Van Gogh and a Silver Heart
I’ve always felt a strong affinity for Van Gogh’s work. I had just turned 19 when I saw his original paintings – at the Van Gogh Museum in Amsterdam – during a three month backpacking trip to Europe. I even named my son Arlan (he’s now “Arlo”) because the name reminded me of Arles where Van Gogh painted his sunflower paintings. When my family went to south of France in 2011 we visited many of the places Van Gogh painted including, Arles and St. Remy in Provence.
It was Van Gogh’s depth of feeling for everyday people and things, communicated through his paintings, that inspires me most. For example, his painting of the sower (he did about 30 sower paintings) isn’t simply a depiction of someone casting seed, it is an emotional account of his experiences of life. He wrote: “One does not expect to get from life what one has already learned it cannot give; rather, one begins to see more clearly that life is a kind of sowing time, and the harvest is not yet here.” (That proved to be an eerily prescient statement about his life).
On one especially hot day for April, we visited the asylum at St. Remy where Van Gogh was sent to recover from bouts of mental illness (perhaps a combo of bad food, caffeine, absinthe and a sensitive nature). The garden was still planted with rows of irises which looked like his paintings had come alive.

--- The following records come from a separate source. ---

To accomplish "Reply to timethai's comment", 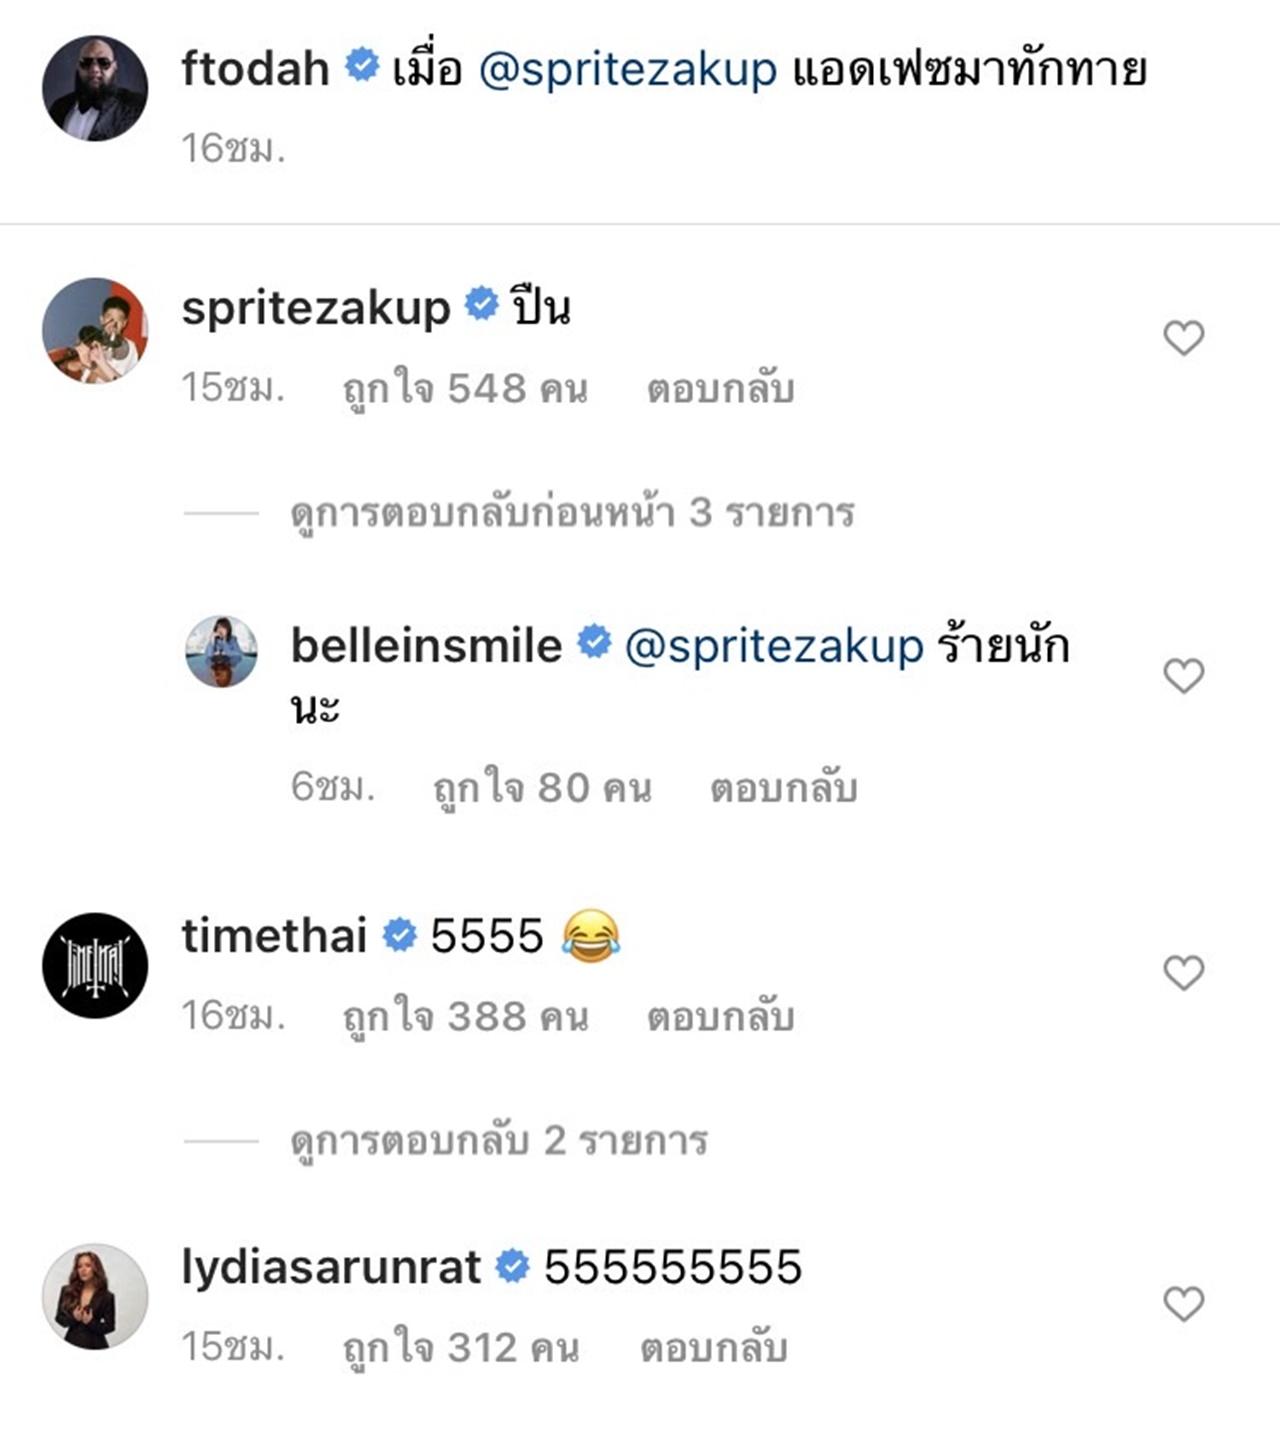I will coord(720,1017).
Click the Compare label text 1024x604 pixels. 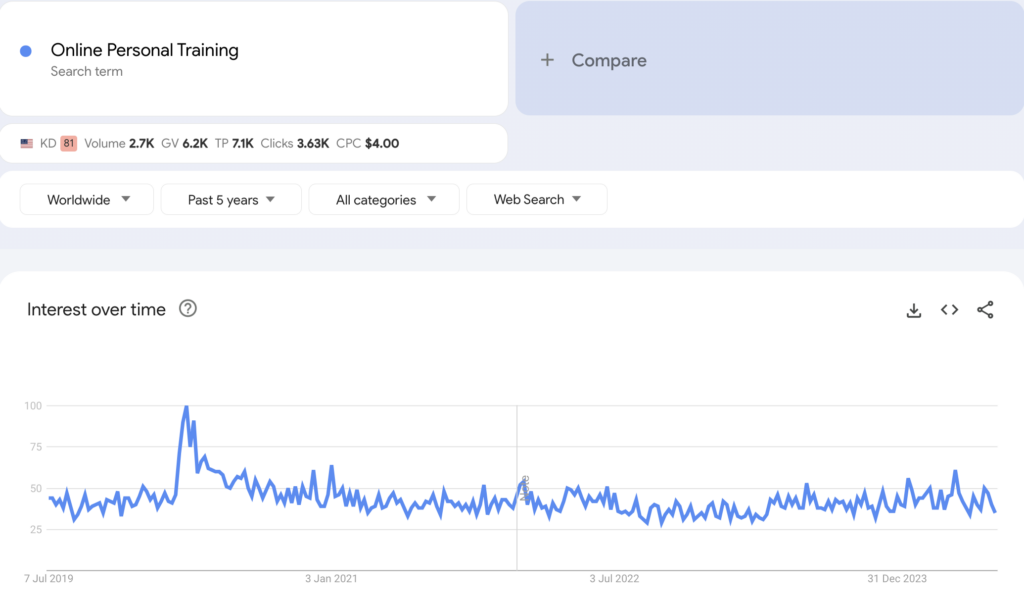click(609, 60)
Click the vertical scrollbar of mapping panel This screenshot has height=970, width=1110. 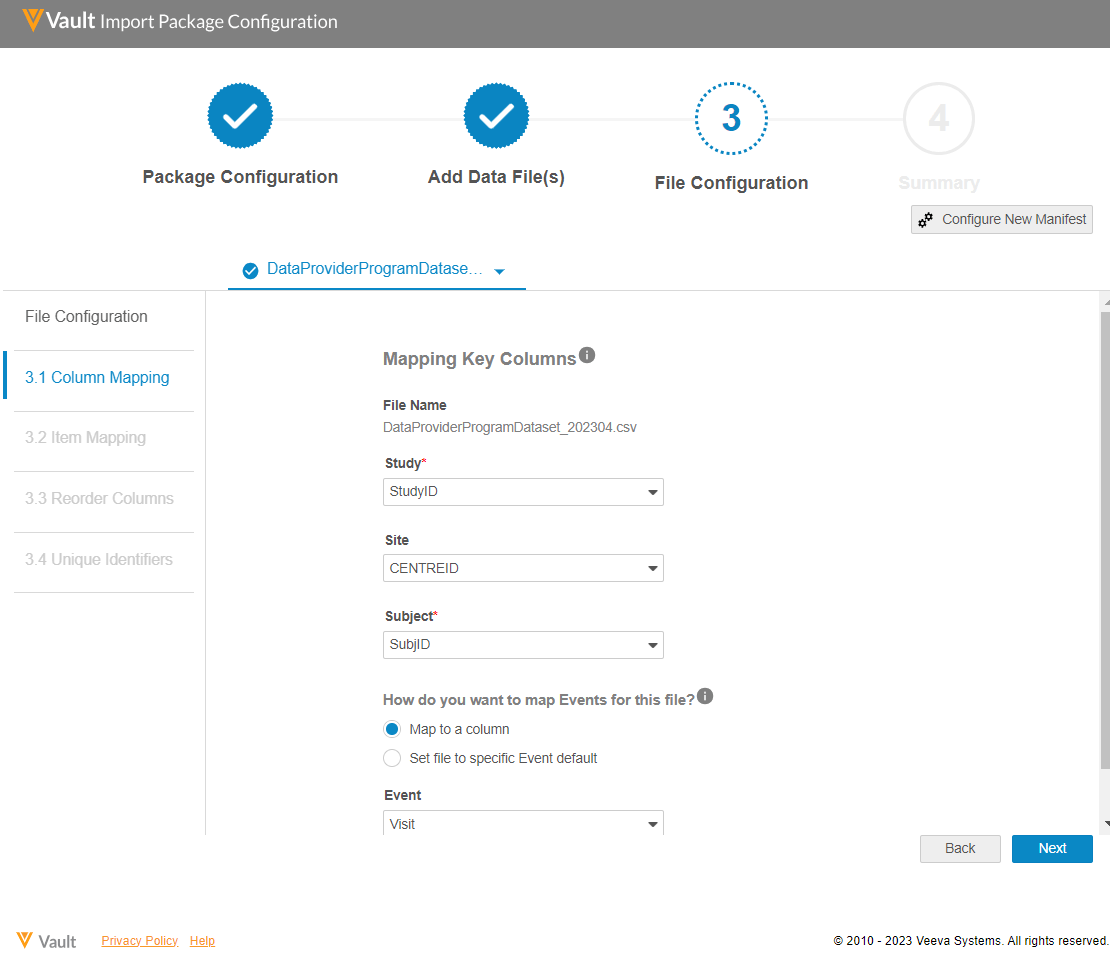click(x=1104, y=540)
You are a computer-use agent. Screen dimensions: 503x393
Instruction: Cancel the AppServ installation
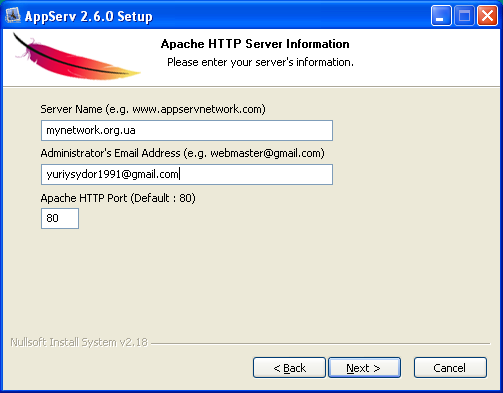(x=450, y=368)
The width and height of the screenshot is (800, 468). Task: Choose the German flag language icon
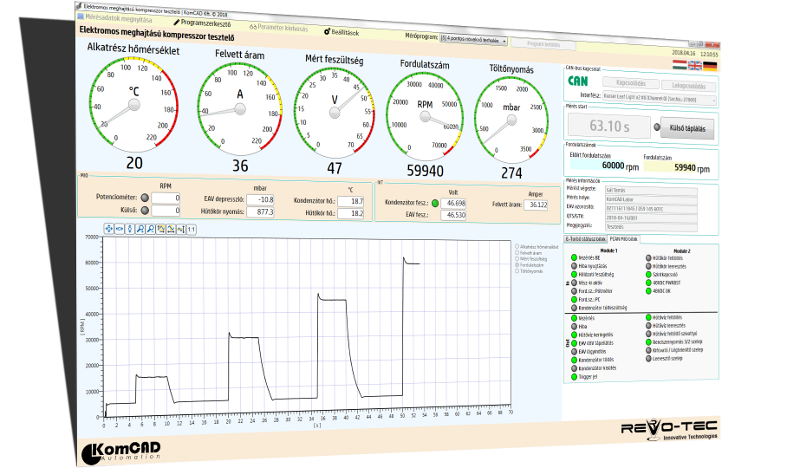click(x=710, y=66)
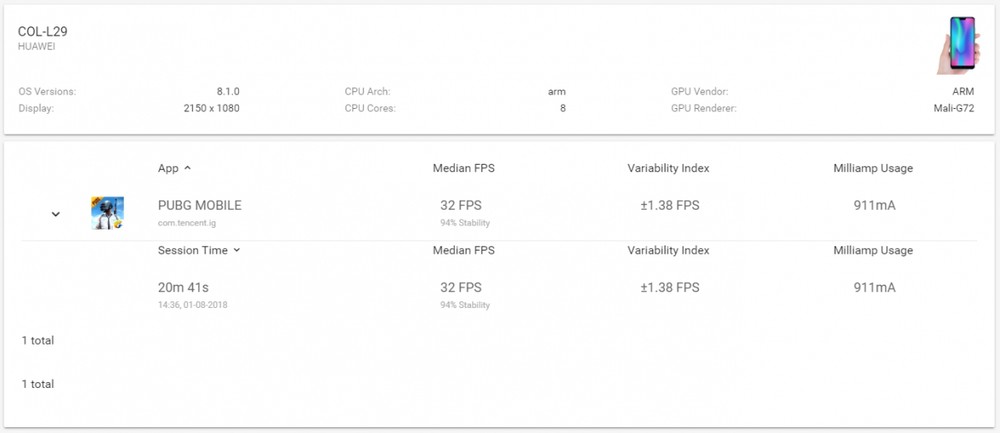Click the session Milliamp Usage header
Image resolution: width=1000 pixels, height=433 pixels.
pos(873,251)
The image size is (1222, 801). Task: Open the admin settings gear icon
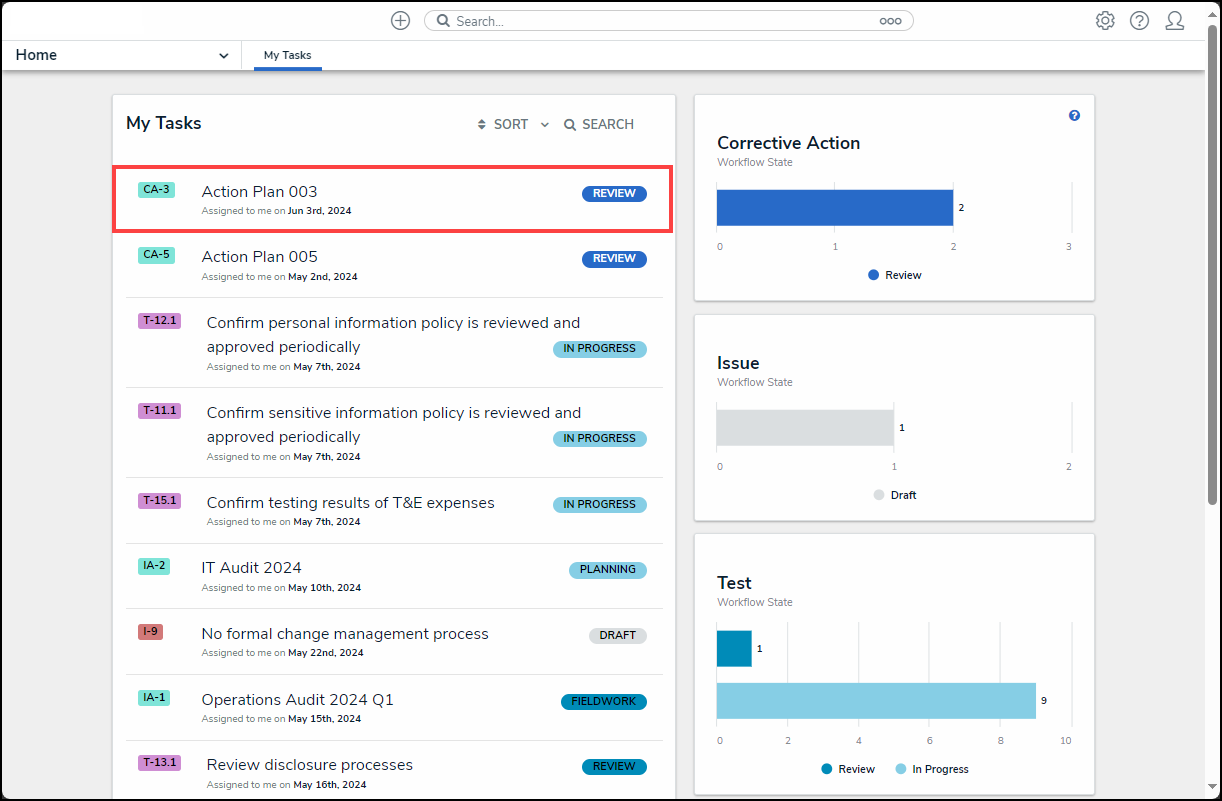(1105, 21)
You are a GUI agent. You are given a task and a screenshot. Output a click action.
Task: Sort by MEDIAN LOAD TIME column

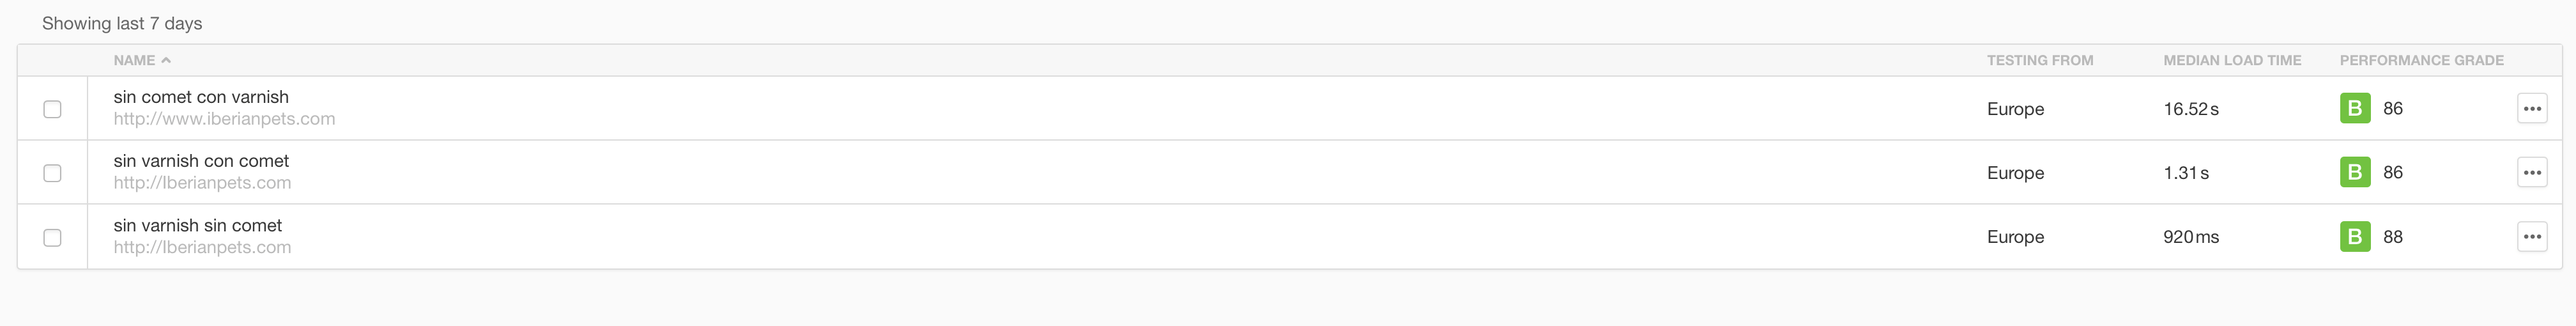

After viewing the tiny rustic space Van Gogh had roomed and taking in the exhibit of art work by asylum patients, I decided to walk the trail from the sanitarium into the town of Saint Remy, by myself. On the walk I was trying to imagine Van Gogh perhaps walking a similar route and seeing the same trees and hills in the distance. At one point I looked down and found a silver dime-machine ring with a big shiny heart on it. It fit my finger. I put it in my pocket and now keep it on my studio shelf as a reminder of Van Gogh; an artist with an unfailing ability to put his heart into his work.